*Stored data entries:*
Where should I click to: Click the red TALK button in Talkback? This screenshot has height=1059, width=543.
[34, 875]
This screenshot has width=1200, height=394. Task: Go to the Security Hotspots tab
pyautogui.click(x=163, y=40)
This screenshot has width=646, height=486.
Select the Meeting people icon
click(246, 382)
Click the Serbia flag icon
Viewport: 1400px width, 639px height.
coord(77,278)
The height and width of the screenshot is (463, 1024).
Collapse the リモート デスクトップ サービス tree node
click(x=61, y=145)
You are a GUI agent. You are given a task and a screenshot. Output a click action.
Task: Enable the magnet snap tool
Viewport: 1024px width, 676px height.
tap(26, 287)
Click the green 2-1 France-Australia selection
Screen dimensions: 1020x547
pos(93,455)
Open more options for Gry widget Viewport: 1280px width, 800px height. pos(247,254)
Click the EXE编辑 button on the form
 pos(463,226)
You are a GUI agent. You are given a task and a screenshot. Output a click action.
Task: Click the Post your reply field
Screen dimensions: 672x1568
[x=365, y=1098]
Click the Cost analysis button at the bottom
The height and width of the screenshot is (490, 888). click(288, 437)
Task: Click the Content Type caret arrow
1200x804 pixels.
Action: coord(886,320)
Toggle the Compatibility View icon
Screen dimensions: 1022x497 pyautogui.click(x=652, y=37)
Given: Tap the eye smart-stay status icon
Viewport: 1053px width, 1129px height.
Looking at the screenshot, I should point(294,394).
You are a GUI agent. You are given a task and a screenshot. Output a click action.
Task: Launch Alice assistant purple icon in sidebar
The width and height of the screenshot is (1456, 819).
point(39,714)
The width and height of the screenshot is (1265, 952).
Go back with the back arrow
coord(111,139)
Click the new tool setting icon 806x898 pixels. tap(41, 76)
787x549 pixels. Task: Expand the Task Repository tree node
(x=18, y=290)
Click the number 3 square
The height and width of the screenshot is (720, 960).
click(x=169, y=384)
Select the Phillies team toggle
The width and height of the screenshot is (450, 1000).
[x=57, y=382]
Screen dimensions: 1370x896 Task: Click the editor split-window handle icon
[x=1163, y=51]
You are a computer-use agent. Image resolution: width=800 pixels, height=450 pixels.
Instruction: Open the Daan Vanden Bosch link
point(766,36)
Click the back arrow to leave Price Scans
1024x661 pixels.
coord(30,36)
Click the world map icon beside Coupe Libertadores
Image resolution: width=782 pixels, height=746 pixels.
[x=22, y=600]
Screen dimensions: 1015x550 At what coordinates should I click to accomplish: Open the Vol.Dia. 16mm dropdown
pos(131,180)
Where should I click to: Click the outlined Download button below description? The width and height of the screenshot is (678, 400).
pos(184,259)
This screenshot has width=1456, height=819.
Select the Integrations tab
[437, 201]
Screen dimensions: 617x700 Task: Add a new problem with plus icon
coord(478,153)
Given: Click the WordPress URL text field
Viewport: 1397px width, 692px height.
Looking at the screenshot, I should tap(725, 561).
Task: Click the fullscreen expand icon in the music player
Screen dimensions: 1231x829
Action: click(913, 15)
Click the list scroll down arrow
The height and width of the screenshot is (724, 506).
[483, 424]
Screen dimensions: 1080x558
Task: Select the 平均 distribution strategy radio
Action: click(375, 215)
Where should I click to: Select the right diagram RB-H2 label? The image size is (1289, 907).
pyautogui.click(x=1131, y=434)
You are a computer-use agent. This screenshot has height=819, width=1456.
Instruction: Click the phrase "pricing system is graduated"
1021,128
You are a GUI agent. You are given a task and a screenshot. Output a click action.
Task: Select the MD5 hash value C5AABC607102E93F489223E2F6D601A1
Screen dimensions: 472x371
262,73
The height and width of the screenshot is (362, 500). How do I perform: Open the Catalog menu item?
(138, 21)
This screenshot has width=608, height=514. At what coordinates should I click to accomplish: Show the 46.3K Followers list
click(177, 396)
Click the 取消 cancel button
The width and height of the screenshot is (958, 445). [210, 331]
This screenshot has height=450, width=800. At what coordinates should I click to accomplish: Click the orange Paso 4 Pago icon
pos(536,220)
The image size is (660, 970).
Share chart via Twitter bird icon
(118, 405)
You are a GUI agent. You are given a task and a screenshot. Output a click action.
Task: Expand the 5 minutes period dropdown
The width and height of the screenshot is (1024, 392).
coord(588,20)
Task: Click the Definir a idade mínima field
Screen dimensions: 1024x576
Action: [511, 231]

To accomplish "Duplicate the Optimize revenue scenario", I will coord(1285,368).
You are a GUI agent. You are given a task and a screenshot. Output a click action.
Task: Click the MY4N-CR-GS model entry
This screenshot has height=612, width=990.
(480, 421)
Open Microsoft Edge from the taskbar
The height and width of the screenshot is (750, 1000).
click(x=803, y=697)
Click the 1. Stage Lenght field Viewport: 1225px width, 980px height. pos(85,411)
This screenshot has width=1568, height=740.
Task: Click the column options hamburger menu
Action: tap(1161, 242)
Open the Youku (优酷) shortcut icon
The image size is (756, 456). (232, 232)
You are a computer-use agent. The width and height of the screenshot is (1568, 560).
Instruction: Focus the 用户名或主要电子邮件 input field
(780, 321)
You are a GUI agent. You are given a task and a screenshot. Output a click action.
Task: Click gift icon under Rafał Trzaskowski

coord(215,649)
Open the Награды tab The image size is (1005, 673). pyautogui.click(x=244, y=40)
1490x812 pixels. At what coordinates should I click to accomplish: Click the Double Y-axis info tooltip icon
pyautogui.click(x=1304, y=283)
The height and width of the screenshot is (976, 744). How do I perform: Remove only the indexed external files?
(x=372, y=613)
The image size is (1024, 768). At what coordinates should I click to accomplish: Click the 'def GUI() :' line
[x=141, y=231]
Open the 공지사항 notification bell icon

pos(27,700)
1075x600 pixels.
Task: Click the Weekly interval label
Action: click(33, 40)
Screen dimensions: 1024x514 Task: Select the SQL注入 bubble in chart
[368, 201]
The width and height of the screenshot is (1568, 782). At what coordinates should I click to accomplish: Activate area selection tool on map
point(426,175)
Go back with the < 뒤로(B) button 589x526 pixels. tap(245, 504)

*What you should do:*
After reading the entries above, state how many lines hold the word "computer", with no text besides the number.

*Answer for the task:*
3